Work to be completed:
In the records that follow, find each line containing "agent" and copy it.

Input material:
┄┄┄┄┄┄┄┄┄┄
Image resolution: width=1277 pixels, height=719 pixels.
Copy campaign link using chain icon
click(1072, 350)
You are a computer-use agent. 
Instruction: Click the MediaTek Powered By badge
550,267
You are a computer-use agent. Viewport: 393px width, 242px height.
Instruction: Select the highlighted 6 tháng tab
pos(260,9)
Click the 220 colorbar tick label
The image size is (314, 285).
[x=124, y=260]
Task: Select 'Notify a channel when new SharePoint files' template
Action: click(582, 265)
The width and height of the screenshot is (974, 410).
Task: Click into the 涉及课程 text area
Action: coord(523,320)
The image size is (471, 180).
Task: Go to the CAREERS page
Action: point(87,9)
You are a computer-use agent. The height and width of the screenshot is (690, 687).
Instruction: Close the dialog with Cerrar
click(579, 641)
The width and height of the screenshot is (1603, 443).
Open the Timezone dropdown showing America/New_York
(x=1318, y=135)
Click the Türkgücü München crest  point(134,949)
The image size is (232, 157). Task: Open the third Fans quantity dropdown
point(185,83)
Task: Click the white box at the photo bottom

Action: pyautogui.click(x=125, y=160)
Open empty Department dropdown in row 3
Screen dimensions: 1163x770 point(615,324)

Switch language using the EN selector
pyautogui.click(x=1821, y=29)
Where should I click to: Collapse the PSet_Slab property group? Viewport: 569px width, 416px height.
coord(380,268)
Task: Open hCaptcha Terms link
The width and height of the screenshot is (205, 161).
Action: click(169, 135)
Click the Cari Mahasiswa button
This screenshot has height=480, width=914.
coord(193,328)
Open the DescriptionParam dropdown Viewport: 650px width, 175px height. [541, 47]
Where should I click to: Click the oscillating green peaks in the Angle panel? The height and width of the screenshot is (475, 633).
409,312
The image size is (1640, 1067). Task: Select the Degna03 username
┄┄┄┄┄┄┄┄┄┄
Your response:
You are a computer-use agent. 
You are a computer-use agent. Viewport: 393px width, 242px height.
You are a computer-use agent. The height and width of the screenshot is (690, 687).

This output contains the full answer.